● The request: Reproduce the passage about altars and encountering God word for word, from its first sentence through its last.

● Text provided:
***

The Hebrew and Christian scriptures tell us a story. Sometimes that story is about our origins. At other times, the story is about our successes and failures. Many times, the story is about our penchant for forgetting who and whose we are until we encounter God who reminds us of both. If you read much of the story for yourself, you’ll notice that God encounters us in places which are remarkable for their very ordinariness. In short, God doesn’t call us out of the world into encounter; rather, God encounters us in the ordinary world God made for us to flourish in.
One of the habits of the ancient Hebrew people we encounter in our sacred writings is the habit of building altars at those places in the world where they encountered God. The story of Jacob building an altar at Bethel where, in a dream, he saw a ladder between heaven and earth with angels ascending and descending, is one example. There are others. Setting up a altar was an act of testimony, a way of saying, “This is a sacred spot because here God found me.”
One of the biggest controversies God ever had with God’s people in our sacred writings is when the people wanted to build a temple in which to contain God’s presence. God resisted. In the end the temple was built and an altar was placed at its center, yet, even then, God would not be domesticated. The God of our sacred story is a God on a journey with a people on the move. And the altars God would ask us to build, even to this day, are not in temples but out in the world where, free, God continues to encounter us.

***

● Data extract:
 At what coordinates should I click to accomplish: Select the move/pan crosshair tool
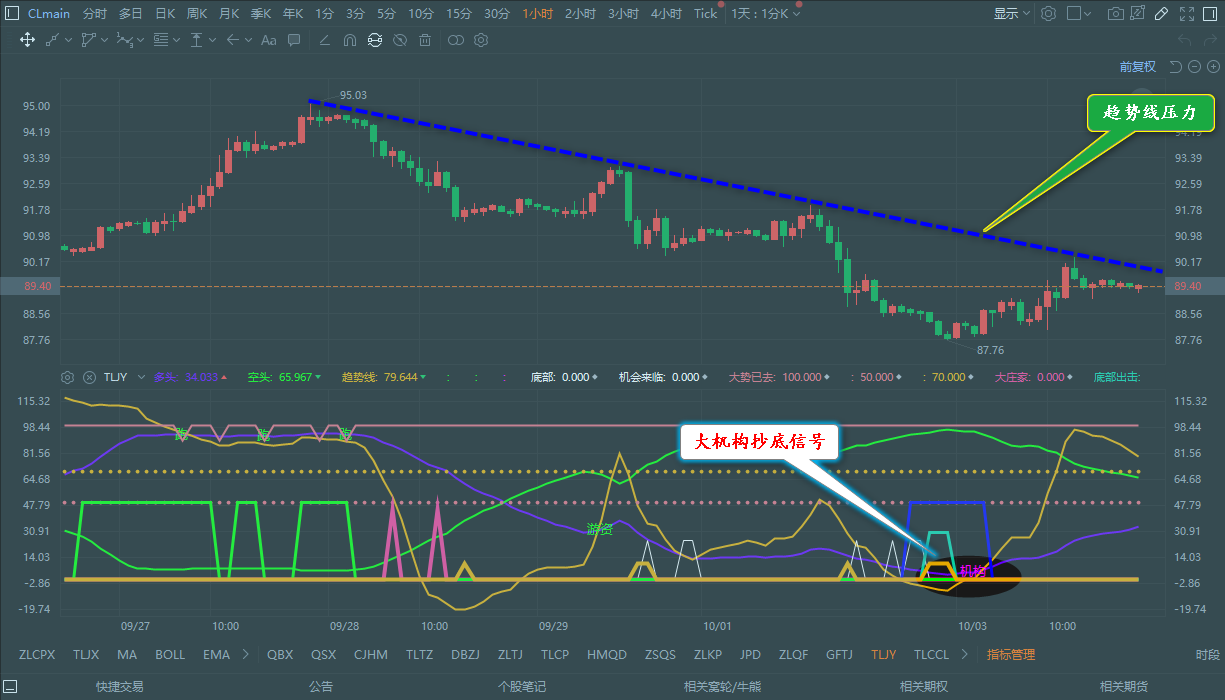pos(28,40)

***

● Output for this task:
The Hebrew and Christian scriptures tell us a story. Sometimes that story is about our origins. At other times, the story is about our successes and failures. Many times, the story is about our penchant for forgetting who and whose we are until we encounter God who reminds us of both. If you read much of the story for yourself, you’ll notice that God encounters us in places which are remarkable for their very ordinariness. In short, God doesn’t call us out of the world into encounter; rather, God encounters us in the ordinary world God made for us to flourish in.
One of the habits of the ancient Hebrew people we encounter in our sacred writings is the habit of building altars at those places in the world where they encountered God. The story of Jacob building an altar at Bethel where, in a dream, he saw a ladder between heaven and earth with angels ascending and descending, is one example. There are others. Setting up a altar was an act of testimony, a way of saying, “This is a sacred spot because here God found me.”
One of the biggest controversies God ever had with God’s people in our sacred writings is when the people wanted to build a temple in which to contain God’s presence. God resisted. In the end the temple was built and an altar was placed at its center, yet, even then, God would not be domesticated. The God of our sacred story is a God on a journey with a people on the move. And the altars God would ask us to build, even to this day, are not in temples but out in the world where, free, God continues to encounter us.